No batteries, no big brands, no must-see events - just time on the floor with the kids. Call it the David Stimulus Plan and yes, it does tickle.




Monday, January 19, 2009

Eat to win

I have an exceptionally shallow hope for President Obama's speech tomorrow. After he charms and elates us, after he tells us how we are going to all contribute to a new and better America, after he gives us the briefest glimpse of his master plan for leading us through change and names the smart and inspirational people who will be on his team, I'm hoping he'll talk about comfort food.

I can hear it now,"These are difficult times. We must raise our standards..our expectations for each other and ourselves. We know it is the only thing we can do now and the only way to make a difference in the long run. It is challenging. It is stressful. We should all expect to work hard but we are only human. Perhaps this isn't the time for a diet. Let's give ourselves the first 100 days to work hard, sleep less, focus on what needs to be done. If we need to eat a donut along the way..SO BE IT! A well timed chocolate chip cookie can be as powerful as a well written education plan! I need everyone of you at your mental best. This is not a time to cut calories."

The crowd goes wild.

I suspect he is up at 4, works out at 5, politely declines all sweets and never calls in sick.

Time for another salad. On to greater and grander things.

Wednesday, January 7, 2009

Self-editing memory


My dad and I were talking about the way humans are able to alter their memories to suite their emotional needs. People will swear, even pass lie detector tests completely convinced they saw something they didn't or didn't do something they did.


It makes me wonder about the memories my kids are creating. 

My daughter is two. After begging to go on the "big kid ride" with our twelve-year-old, we sat her in a kiddie bumper car. He was too big to go with her. She had to go alone but could see me standing on the side. There was a lot of sitting still and a little spinning in place. I am of course yelling and gesturing, "push the button on the floor cookie! Turn the wheel! Turn it!" A couple of very happy parade style waves then it was over. The moment the other kids got up to go she clearly thought she was alone, panicked and bawled.

Does this one wash away like eating the toothpaste and dog food or is it riveted in like a first kiss? Will she edit in an evil carny named Chuck who almost kidnapped her? Or in the end did her dad teach her how to drive stick when she was two?

Note to self - save for therapy.












Tuesday, December 23, 2008

Thermal memories



I always feel a fool when I get off the plane in LA with my winter coat. It sits untouched in my hotel while I'm there.
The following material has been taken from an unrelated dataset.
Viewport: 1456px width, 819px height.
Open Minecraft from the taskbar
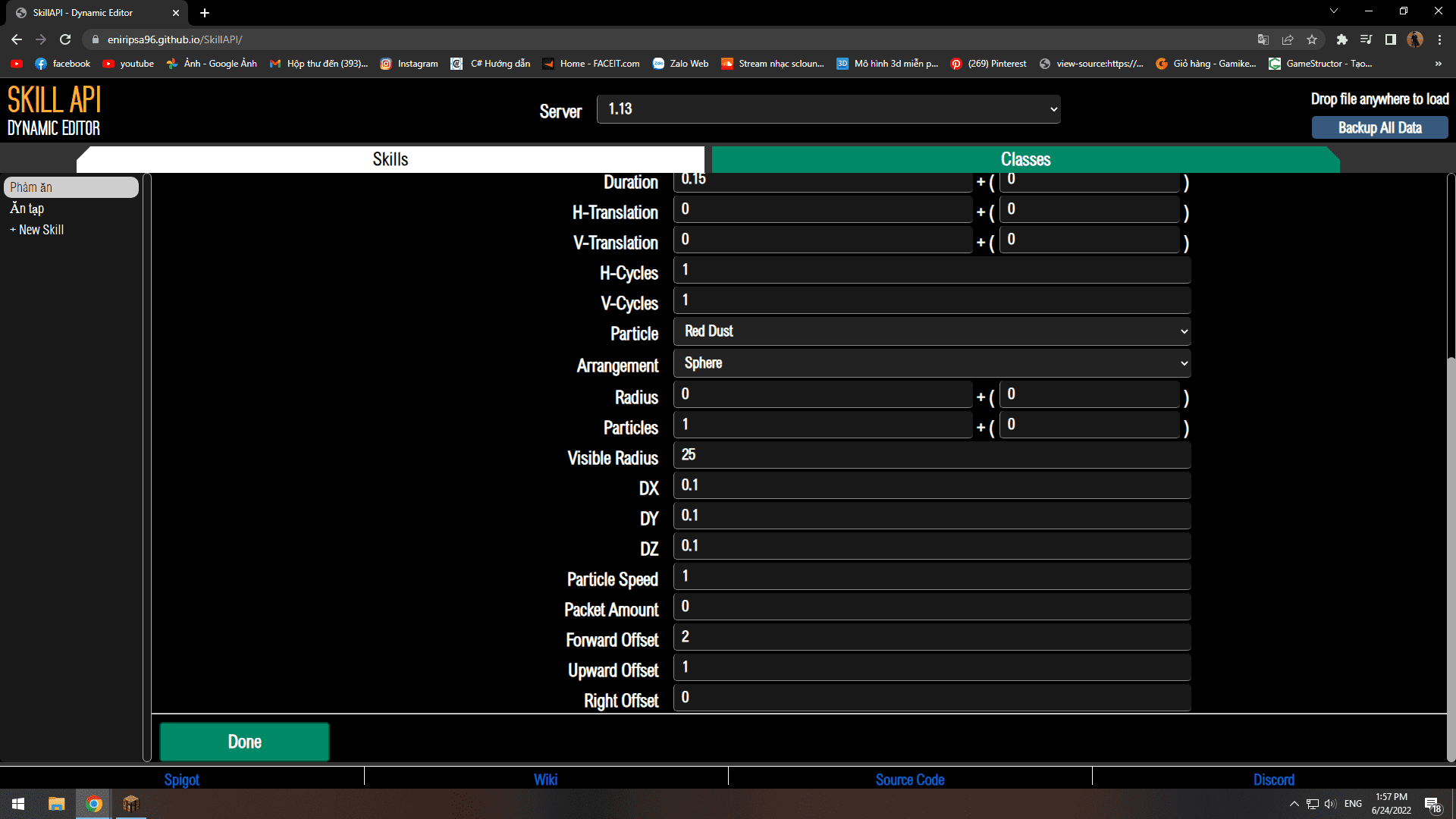[130, 803]
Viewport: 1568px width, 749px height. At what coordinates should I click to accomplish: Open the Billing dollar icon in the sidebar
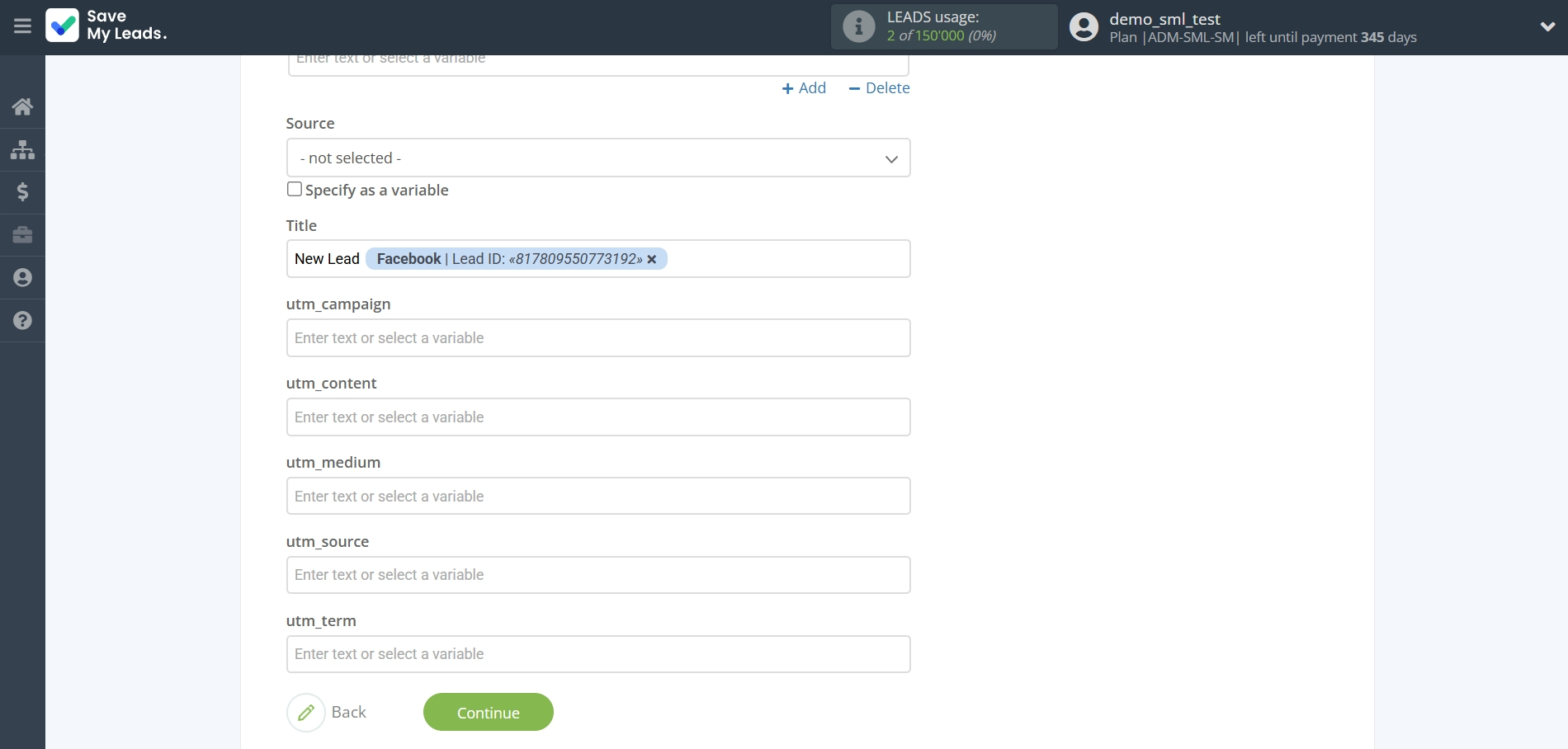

We natives nod to each other as we stuff them in the overhead, against flight crew instructions, on the way back East. But we know. 

I pre-heated my coat to about 5,000 degrees while we wait for the ground crew to figure out (is this their first time?) how to get us off the plane and into the terminal.

It's all so refined. Just a tiny gap between the fuselage and the air-bridge...but its enough. That one breath of sixteen degree air stings and delivers on all threats. You really might freeze.. you know..to death.. when you leave the building.

I did grow up with winter, with the cold, its smell, the way it tightens your skin and makes you move. As a kid the snow alters your ordinary world and makes just falling down more fun.

It is soothing to me now. It has a sameness and a quiet. A kind of pleasant isolation. Warm is after all just inside.

I actually like when these winter pictures come up on my  CEIVA at some un-wintery part of the year. They put me there. In that stillness for just a moment.